Today, up to four aircraft will attend the scene while the cruise ship PV Orion makes its way towards the life raft, expected to arrive later this afternoon.
The sailor has been dropped food, water, communications equipment and a survival suit. AMSA has attempted to make contact with vessels which have been identified within 100 nautical miles of the life raft, but has not been successful.
Delord had been caught in a severe system before the dismasting. The Australian Maritime Safety Authority(AMSA) is coordinating the rescue operation. On Friday night, AMSA’s Essendon-based Dornier aircraft confirmed the sailor had abandoned his yacht and was in a life raft.

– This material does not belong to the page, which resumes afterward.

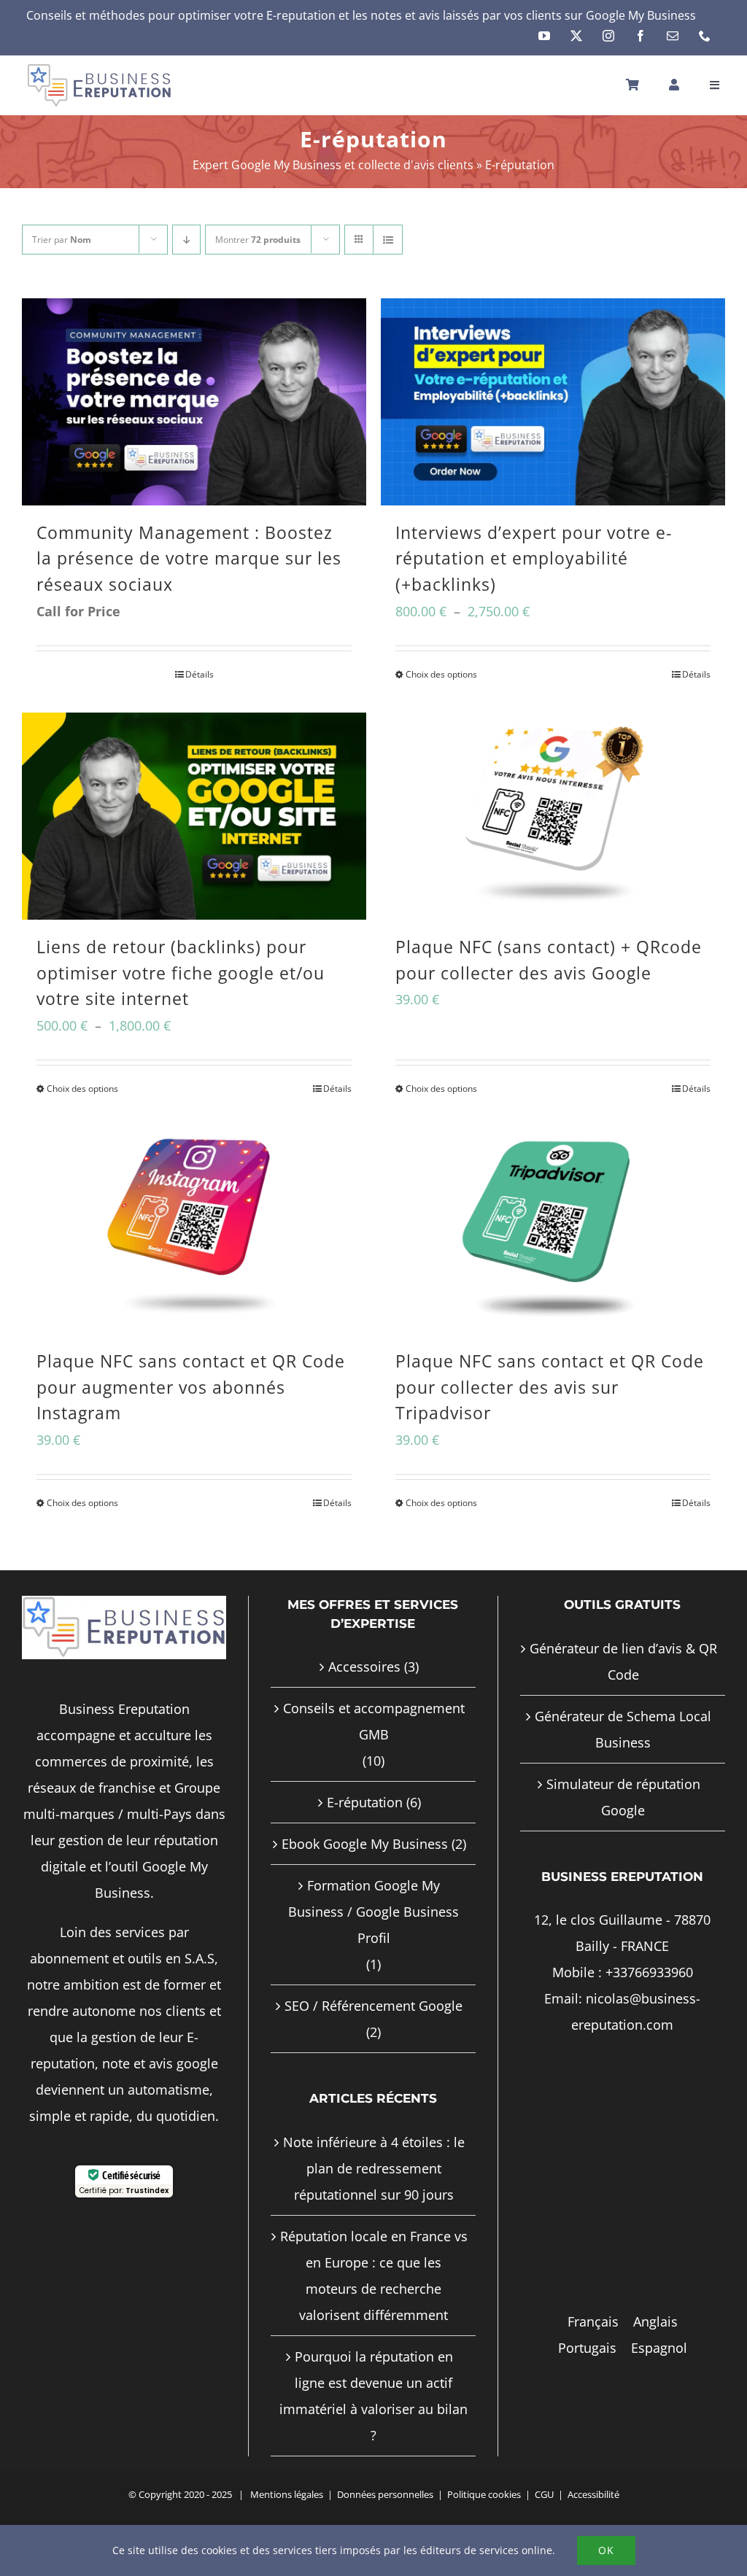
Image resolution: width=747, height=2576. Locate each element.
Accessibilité (593, 2494)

A cruise ship, Orion, has started making its way towards the yacht’s position and is due to arrive tomorrow (Sunday) evening. Aircraft will remain in the area until a vessel is able to assist. The location is too distant for a helicopter to rescue the sailor.
The Orion, the only vessel responding to the distress call it received on Friday, was 11 days into an 18-day Antarctic and sub-Antarctic tour when it was asked to divert to the rescue. It is equipped with 10 Zodiacs and highly experienced crew perfectly suited to mount a recovery effort in heavy seas.
'It is going to be tough,' says Orion expedition leader Don McIntrye. 'The forecast is for 30 knot winds gusting to 40 knots and the seas will probably be around seven metres. He has to hang on until tomorrow night and that will be really challenging as his liferaft could capsize at any time.
'His biggest threat will be the physical damage from the waves and hypothermia from the cold. Hopefully he will be wearing a survival suit. The French have a very good understanding of the need for survival suits. It'll really improve his chances of survival.'
In yesterday’s task, the Dornier dropped a second life raft and communications equipment. An associate of the sailor contacted AMSA early on Friday morning after the yacht had been dismasted.
After making contact with the sailor, who did not declare he was in distress at the time, AMSA advised him to head towards Hobart.
At approximately 1:00pm AEDT that afternoon, AMSA detected an emergency beacon activation from the yacht 500 nautical miles south west of Hobart.
Three other solo sailors are currently attempting non-stop unassisted circumnavigations from west to east. They are British sailor Jeanne Socrates in her 38ft Nereida who left Vancouver in September and has already passed Cape Horn in calm conditions, Indian sailor Abilash Tomy, who left Mumbai on November 1st on his 50 ft Hallberg Rassy designed (but Indian built) Mhadei, and Chinese sailor Guo Chuan, who left Quindao on November 18 on an Akilaria 40.
A fourth boat, Maserati, skippered by Italian sailor Giovanni Soldini, is approaching the Horn from east to west. They are expecting tough conditions as 35kt winds are forecast 'on the nose'.